Eliminate harmful products from system
Use liquid laundry detergents and gel dishwashing detergents. This minimizes the non-organic solids sent to the tank. Read labels carefully – many gel dishwashing detergents are high in phosphorus content; avoid these products.
- Reduce/eliminate use of harsh cleaners, disinfectants, detergents and bleach, including laundry detergents. Increase elbow grease, decrease cleaners.
- Avoid the use of anti-bacterial soaps. They are not necessary for cleanliness, and destroy good bacteria in the tank and soil treatment area.
- Dispose of solvents, paints, unwanted medications through other means such as hazardous waste disposals and exchanges. Return un-used medications to the pharmacy if possible.
- Keep grease, lint, food particles, cigarette butts, paper towels, disposable diapers, coffee grounds, plastic and other solid products out of the system.
- Install an effluent filter, preferably one with an alarm on the outlet pipe of your septic tank. This will catch washing machine lint, small particles that stay in suspension in the liquid and other matter. These must be maintained and cleaned regularly. One type is installed and maintained by your pumper. Another type is installed and maintained by the homeowner.
It is not necessary to use additives to enhance the performance of a properly operating septic system. If bacterial activity is low, it is because disinfectants and other products are killing the bacteria. Reducing or eliminating the use or disposal of these in the system will allow the bacteria to re- establish. Some additives cause solids to become suspended in the liquids. These solids will end up in the drain field, causing significant damage. Starters, feeders and particularly cleaners are unnecessary, and may be harmful to your system.
Cleaning/Pumping the Septic Tank
The septic tank must be cleaned or pumped regularly to remove all solids. The recommended time is at least every 3 years. Refer to the Septic Owner's Guide for a chart to determine a pumping schedule based on number of people in the home, size of the system and water use habits.
**Warning:Never go into the septic tank -- it lacks oxygen and may contain dangerous gases!**
- Always have the tank(s) cleaned through the manhole (20 to 24 inch opening). The inspection pipes are just that - for inspection. These are the white 3 - 4" pipes at the end of the tank and drain field.
- Flushing and back flushing is the most common method of agitating solids so they can all be removed.
- Inlet and outlet baffles should be inspected to be sure they are in place and functioning properly.
- If you have an effluent filter, inspect and clean regularly.
- The soil treatment area should be inspected at the time of pumping.
Pumps and Filters
All pumps and motors should be routinely checked for proper operation.
- Replace weak or faulty pumps and motors.
- Effluent filters should be cleaned or replaced regularly.
- Alarms on pumps and filters must be attended to immediately.
Mow but do not fertilize or water plantings over the drain field/mound.
- Maintain stands of appropriate plants on constructed wetland sites
- Any shallow rooted grasses or flowers may be planted over a drainfield or mound.

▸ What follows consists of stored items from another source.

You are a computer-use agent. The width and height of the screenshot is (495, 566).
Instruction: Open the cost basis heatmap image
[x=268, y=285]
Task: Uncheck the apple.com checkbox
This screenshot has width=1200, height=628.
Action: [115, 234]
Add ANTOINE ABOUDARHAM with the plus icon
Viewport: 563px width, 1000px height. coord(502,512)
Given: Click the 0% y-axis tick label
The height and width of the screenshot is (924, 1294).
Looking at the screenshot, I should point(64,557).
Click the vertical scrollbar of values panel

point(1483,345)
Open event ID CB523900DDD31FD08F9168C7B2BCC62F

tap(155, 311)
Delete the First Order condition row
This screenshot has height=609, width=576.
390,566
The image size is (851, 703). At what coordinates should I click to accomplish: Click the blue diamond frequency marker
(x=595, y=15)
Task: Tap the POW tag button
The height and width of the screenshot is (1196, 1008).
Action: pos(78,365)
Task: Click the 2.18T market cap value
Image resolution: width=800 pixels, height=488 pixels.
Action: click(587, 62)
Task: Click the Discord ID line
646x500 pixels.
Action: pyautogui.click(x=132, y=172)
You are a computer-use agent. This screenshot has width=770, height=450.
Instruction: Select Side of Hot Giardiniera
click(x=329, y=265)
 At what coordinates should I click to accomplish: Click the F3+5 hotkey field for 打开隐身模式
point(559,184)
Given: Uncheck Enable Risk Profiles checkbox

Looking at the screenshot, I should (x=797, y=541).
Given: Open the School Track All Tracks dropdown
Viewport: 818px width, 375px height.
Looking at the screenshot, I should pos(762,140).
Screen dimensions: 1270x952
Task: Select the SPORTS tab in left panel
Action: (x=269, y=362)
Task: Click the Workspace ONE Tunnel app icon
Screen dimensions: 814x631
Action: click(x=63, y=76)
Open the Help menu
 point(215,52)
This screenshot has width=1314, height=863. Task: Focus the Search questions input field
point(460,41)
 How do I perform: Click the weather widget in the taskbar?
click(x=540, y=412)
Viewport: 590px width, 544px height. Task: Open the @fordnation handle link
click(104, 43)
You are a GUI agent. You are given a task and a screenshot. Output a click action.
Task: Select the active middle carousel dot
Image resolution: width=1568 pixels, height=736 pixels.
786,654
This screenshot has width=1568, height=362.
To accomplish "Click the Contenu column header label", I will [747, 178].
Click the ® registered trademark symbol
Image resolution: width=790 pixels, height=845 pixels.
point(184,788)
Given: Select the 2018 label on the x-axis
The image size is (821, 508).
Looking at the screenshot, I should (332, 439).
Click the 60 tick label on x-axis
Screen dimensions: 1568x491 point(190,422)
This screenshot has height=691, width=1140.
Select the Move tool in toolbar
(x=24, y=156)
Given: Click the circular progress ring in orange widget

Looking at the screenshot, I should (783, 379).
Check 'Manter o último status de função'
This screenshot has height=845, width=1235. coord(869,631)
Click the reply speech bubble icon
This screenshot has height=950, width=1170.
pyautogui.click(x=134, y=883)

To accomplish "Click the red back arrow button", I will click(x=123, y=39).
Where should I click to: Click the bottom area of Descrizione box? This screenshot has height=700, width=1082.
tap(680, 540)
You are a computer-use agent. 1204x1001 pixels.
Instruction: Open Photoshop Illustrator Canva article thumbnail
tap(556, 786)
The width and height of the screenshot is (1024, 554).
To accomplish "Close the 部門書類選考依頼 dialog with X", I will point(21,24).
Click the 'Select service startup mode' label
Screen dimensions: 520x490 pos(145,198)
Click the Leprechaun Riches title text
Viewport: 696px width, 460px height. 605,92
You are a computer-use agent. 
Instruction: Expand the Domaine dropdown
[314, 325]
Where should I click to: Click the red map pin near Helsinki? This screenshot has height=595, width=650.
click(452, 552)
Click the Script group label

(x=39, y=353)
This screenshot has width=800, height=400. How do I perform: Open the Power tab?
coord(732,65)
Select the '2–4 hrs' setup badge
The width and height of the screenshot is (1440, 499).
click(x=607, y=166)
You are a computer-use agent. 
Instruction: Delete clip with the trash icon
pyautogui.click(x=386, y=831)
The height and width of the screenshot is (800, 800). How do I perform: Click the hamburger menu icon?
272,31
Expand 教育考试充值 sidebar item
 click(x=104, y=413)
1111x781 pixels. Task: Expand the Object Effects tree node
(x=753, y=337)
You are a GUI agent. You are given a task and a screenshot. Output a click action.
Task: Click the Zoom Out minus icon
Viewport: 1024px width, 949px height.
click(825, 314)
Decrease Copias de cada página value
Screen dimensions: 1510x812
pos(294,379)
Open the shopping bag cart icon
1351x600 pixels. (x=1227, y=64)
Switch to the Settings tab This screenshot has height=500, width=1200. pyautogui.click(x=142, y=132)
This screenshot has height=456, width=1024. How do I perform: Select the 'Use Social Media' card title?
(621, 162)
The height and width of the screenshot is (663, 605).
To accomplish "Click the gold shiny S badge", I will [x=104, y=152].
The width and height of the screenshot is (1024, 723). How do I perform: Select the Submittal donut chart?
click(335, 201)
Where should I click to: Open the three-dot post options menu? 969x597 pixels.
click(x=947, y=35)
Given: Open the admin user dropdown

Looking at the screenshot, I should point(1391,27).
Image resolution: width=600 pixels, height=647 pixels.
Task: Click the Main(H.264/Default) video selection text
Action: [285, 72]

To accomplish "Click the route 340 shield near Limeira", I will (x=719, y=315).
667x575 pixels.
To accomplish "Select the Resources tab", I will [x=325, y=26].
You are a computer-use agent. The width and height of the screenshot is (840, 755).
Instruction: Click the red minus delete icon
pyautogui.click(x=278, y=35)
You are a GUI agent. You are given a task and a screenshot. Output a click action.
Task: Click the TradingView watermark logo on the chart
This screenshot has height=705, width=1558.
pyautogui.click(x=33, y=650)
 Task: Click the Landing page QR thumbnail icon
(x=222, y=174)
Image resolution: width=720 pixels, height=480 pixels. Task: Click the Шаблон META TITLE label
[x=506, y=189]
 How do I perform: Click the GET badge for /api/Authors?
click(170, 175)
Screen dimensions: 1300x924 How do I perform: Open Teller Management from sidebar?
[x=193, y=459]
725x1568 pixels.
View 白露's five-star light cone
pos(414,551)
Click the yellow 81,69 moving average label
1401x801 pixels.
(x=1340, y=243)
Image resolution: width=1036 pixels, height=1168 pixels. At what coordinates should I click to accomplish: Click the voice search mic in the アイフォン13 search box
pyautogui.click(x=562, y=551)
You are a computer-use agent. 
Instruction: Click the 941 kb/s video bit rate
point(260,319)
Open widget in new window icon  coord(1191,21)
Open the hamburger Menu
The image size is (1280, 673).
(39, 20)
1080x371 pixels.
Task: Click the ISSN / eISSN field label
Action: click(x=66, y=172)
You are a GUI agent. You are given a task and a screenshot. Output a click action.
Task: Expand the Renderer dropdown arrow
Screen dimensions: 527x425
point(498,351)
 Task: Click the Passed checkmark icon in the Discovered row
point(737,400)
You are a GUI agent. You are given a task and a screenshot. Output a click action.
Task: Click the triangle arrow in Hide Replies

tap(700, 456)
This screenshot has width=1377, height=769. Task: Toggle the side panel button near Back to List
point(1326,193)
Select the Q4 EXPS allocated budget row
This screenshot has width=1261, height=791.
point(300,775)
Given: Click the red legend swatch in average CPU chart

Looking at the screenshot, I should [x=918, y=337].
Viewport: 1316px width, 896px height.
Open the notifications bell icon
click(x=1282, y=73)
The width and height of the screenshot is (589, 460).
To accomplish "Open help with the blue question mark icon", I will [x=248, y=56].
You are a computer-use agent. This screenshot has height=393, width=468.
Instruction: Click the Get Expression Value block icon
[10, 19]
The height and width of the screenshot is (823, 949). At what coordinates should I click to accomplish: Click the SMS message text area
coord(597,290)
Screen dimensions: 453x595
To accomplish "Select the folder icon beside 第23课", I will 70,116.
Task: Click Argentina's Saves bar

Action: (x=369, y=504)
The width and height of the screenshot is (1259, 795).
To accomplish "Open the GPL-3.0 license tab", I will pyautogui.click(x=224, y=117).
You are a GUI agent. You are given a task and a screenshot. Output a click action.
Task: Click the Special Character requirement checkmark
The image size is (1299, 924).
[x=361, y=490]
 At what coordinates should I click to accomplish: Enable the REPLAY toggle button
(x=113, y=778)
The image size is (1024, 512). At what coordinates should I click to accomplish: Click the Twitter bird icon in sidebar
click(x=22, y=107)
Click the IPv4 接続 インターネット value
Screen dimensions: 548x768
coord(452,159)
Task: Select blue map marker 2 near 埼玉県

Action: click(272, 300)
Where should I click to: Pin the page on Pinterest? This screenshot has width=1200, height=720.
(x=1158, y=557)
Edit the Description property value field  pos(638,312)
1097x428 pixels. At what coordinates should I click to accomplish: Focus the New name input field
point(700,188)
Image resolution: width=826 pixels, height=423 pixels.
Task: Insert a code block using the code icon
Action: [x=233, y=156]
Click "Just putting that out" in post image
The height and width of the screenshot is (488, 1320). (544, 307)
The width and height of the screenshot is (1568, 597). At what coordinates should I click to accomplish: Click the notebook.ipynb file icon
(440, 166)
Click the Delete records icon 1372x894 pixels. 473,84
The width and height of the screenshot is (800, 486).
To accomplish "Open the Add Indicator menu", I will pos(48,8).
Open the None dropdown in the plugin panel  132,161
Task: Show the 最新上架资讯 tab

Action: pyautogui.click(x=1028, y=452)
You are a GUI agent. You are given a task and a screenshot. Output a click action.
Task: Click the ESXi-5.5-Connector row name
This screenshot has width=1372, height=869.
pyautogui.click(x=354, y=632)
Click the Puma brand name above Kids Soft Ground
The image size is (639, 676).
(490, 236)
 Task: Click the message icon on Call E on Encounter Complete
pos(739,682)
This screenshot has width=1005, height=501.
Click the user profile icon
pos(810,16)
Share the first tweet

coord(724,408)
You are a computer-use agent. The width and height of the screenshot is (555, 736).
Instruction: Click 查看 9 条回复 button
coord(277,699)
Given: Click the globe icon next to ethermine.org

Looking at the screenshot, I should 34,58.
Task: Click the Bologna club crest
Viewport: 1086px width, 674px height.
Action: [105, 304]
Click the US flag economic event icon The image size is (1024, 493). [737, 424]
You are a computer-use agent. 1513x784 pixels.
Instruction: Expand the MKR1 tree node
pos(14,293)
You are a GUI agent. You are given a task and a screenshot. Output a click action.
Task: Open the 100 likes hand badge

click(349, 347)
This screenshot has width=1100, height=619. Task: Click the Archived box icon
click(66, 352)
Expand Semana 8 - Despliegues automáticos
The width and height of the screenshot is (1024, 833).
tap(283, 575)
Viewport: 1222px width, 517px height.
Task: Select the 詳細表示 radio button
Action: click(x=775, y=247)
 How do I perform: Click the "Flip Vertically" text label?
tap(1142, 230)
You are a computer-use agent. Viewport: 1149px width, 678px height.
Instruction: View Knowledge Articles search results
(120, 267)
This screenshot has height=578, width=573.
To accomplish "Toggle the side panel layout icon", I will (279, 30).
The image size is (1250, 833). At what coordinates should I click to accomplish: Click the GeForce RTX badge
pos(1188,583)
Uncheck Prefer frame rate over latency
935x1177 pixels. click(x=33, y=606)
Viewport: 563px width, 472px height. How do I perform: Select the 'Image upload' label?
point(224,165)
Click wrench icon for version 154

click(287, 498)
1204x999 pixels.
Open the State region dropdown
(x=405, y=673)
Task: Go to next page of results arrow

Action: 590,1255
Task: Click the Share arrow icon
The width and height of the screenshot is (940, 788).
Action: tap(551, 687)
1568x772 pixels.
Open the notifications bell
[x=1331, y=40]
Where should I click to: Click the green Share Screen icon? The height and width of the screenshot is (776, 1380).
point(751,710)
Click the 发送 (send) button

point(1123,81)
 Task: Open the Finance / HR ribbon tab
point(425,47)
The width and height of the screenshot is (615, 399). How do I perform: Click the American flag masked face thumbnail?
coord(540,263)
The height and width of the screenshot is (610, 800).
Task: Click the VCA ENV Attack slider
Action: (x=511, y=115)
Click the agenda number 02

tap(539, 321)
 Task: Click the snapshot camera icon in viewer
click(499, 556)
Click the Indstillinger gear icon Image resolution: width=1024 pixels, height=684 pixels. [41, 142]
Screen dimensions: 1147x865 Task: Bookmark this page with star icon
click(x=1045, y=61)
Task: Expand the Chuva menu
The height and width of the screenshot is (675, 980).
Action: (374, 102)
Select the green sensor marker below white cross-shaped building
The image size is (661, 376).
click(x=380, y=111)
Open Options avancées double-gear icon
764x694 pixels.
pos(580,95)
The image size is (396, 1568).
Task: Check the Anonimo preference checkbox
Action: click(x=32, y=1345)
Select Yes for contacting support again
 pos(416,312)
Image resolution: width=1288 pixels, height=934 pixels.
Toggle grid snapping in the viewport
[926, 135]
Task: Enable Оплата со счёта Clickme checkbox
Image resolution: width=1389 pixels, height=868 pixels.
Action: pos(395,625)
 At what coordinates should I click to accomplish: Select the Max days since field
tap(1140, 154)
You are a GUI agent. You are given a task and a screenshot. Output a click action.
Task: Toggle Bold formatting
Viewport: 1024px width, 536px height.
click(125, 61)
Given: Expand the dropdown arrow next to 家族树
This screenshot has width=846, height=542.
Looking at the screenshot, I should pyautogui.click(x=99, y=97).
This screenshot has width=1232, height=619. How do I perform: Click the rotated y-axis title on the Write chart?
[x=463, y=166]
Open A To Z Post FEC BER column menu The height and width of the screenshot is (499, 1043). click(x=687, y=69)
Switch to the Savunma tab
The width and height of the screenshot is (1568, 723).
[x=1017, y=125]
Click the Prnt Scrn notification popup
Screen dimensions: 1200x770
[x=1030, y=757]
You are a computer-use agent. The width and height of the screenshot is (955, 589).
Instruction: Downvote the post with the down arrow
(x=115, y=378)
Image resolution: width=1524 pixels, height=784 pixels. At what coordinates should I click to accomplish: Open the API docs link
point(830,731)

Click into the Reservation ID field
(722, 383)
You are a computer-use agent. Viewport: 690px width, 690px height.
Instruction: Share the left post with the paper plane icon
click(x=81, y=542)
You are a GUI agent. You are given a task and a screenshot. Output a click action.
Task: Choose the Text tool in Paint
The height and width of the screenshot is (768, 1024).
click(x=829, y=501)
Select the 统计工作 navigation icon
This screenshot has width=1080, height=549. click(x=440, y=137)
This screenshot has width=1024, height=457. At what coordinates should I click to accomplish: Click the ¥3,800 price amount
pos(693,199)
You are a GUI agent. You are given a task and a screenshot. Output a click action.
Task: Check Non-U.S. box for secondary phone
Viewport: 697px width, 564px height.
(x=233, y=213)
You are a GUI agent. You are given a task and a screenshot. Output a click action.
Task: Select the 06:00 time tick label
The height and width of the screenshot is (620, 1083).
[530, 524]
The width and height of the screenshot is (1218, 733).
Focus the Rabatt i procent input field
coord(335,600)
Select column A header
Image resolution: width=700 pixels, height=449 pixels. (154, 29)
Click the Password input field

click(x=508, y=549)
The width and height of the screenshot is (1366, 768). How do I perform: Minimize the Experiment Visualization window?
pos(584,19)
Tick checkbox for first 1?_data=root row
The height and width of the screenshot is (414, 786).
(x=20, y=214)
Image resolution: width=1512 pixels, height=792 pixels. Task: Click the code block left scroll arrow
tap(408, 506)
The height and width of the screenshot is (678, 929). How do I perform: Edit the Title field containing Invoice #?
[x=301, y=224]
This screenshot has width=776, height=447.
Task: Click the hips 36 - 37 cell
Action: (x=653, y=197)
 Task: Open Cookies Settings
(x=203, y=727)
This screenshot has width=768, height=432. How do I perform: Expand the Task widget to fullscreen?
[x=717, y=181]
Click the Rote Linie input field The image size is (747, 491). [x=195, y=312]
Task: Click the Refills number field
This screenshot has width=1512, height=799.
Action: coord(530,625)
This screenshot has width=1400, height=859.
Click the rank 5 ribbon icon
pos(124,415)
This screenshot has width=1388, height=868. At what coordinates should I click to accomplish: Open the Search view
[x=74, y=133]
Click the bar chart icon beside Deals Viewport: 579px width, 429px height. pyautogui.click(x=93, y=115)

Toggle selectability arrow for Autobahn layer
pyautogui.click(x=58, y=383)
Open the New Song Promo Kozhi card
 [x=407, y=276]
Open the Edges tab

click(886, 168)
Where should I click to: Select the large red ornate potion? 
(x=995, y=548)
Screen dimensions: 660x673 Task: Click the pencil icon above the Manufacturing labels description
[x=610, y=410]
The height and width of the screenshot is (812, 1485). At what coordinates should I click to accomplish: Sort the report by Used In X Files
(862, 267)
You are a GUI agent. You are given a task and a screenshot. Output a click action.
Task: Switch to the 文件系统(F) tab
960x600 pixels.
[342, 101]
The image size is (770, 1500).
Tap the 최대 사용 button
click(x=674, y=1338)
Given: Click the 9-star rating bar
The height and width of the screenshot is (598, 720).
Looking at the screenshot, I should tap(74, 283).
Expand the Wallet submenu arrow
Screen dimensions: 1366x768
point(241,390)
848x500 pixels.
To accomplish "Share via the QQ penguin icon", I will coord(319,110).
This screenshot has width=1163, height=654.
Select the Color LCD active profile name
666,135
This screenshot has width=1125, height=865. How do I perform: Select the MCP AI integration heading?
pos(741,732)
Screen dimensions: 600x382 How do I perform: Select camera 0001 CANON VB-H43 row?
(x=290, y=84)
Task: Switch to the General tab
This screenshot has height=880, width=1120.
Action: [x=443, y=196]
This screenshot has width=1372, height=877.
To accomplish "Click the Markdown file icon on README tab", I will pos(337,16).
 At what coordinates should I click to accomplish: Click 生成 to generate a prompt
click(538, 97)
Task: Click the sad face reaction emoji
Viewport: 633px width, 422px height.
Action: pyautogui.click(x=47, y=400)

Avoid deep rooted plants, shrubs and vegetables over your system. If native prairie grasses are used, manage by mowing - do not burn over this area.
- Be sure water -seeking trees such as willows are located far away from the system.
- Stop cutting the grass over the soil treatment area a couple weeks before the rest of the lawn. The extra growth will help insulate the area, and will help prevent freezing.
Protect the Soil Treatment Area
Keep all foot and vehicle traffic off the tank, pipes and soil treatment area (drainfield or mound). The only exception is the lawn mower. Mounds and drainfields are not 4-Wheeler jumps, walking paths, or for use by snowmobiles or cars.